Finding Timer Resolution and Overhead

Measuring resolution and overhead for your timer is important - it lets you know how many times to repeat an operation in order to get reliable timings.

Timer Resolution Measurement

You can find timer resolution by the computer equivalent of the Milliken Oil Drop Experiment. Time an operation that takes some small amount of time, and do it several times. If that operation is close to the resolution, some timings will show zero while others will show up as taking a small amount of time, which is an integer multiple of the clock resolution. Even if the timer is high resolution and no zero times occur, all of the timings obtained will be multiples of the clock resolution. So take several measurements, plot them, and look for them to line up on bands. An example algorithm using an elapsed time clock and integer addition is:
   Initialize:
     nsamples = 20
     noperations = ???
   For k = 1, ... , nsamples
       time_start = mytime()
       sum = 0
       For i = 1, ... ,  noperations
             sum = sum + 1
       End for
       time_required = mytime() - time_start
       Write out time required
   End for
If roughly half of the times are nonzero, then the smallest positive time is probably the clock resolution. The setting of noperations is machine dependent - I would recommend starting out with 100, but don't be suprised if you need to use a value like 100000 or larger - a fast machine and low resolution clock will require many more operations. Also, on some modern systems the clock has high enough resolution that even setting noperations = 1 will not cause any zero timings to appear. If that is the case, overhead dominates and you can count yourself lucky. But you can still estimate the resolution using the measured timings.
Warning: do not trust the manual pages or vendor's claims about clock resolution. They lie blatantly, often, and without shame. Sometimes to cover up weaknesses, and sometimes just to avoid headaches. E.g., "Posix requires 1/100 second resolution, our clock has nanosecond resolution, so if we just leave the documentation saying 1/100 we're safe and won't have obnoxious CS professors complaining that they're only measuring 3 nanosecond resolution."

Timer Overhead Measurement

How much does calling the timer itself perturb results? Calling a timer is a function call, which involves some work: pushing the state of the process onto a stack, loading registers, and reading data (the fields in memory where the timer data is kept) which may in turn involve a page fault or cache miss. We can test this timer overhead just by calling the timer many times. More useful is to measure it in terms of a common operation, as is done in the LAPACK project. The vector update (or daxpy) operation is

y = y + alpha * x,

where x,y are double precision vectors of length n, and alpha is a double precision number. Computing it takes 2n floating point operations (flops). Typically performance for the daxpy is measured in Mflops, million floating point operations per second.

   time_start = mytime()
   for k = 1, ... , repetitions
       y = y + alpha * x
   end for
   t1 = mytime() - time_start
   Mflops = (2.0e-6)*n*repetitions/t1

   time_start = mytime()
   for k = 1, ... , repetitions
       time = mytime()
       y = y + alpha * x
   end for
   t2 = mytime() - time_start

   timer_overhead = (t2 - t1)/repetitions
   cost_in_flops = 1.0e6 * Mflops * timer_overhead
In the above algorithm, note that the daxpy operation is denoted as y = y + alpha * x, but in most programming languages a loop will be needed to carry it out. Also note that the Mflops rate is computed where it actually includes the cost of a single timer call overhead - we assume that timer overhead is small compared to the timing loop cost, which can be assured by making the number of repetitions sufficiently large.

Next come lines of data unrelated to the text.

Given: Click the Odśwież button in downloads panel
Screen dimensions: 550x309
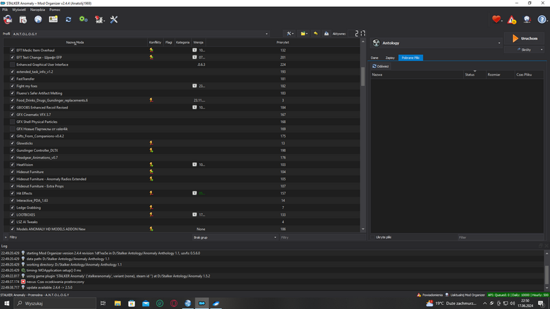Looking at the screenshot, I should [381, 67].
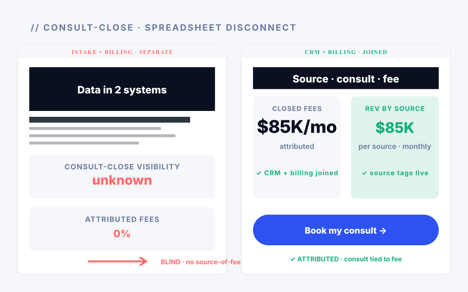Click the per source · monthly caption

[395, 147]
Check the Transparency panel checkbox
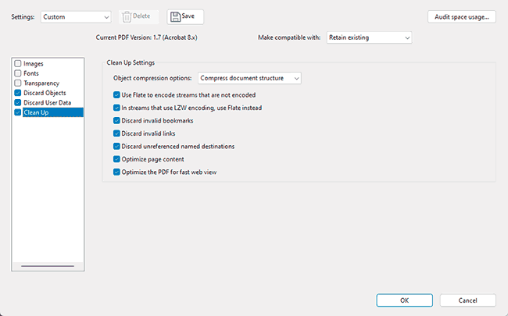The width and height of the screenshot is (508, 316). 18,83
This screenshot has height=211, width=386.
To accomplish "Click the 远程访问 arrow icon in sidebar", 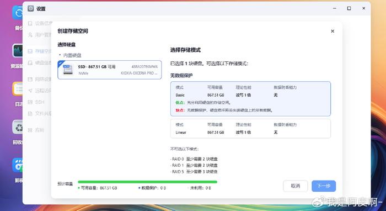I will 30,91.
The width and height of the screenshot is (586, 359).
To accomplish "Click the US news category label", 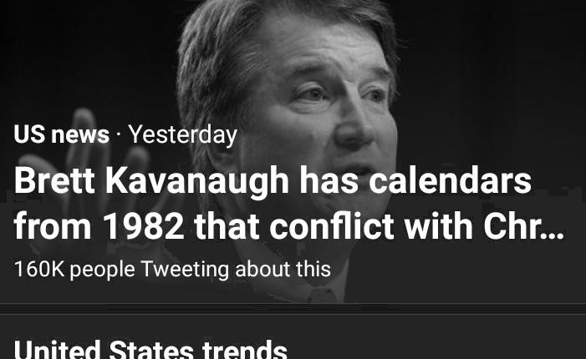I will [x=61, y=134].
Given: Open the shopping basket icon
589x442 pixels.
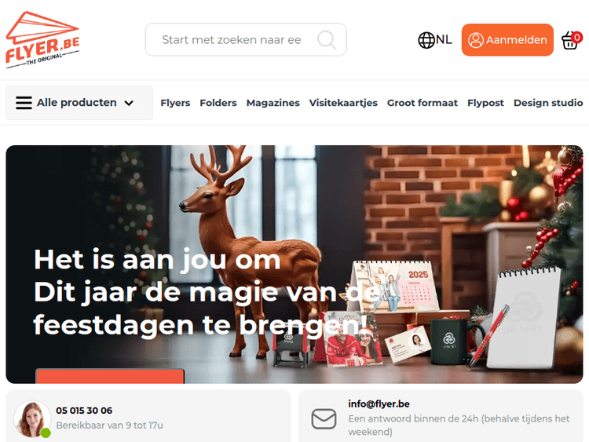Looking at the screenshot, I should pos(571,40).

The above overhead measurement is not ideal. As we will see later, the computational rate for various kernel operations like the daxpy can vary greatly. So if the overhead is 700 flops for the daxpy operation, it could at the same time be 465 flops for an inner product between two vectors. Nevertheless, it gives an idea of the order of magnitude involved.

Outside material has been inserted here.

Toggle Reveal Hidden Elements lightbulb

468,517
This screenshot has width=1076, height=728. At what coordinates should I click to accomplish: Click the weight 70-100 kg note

Note: as we go through the semester you will be timing many things. And you will be tempted to ask me "How many repetitions do I need to make to get reliable timings?" Resist that temptation. All of the information you need to answer that question is available here, and any additional needed can only be found by running a few short tests. Scientific computing is an experimental field of research. You should raise questions like that, but whenever the question can be answered by running a quick experiment or two, do so.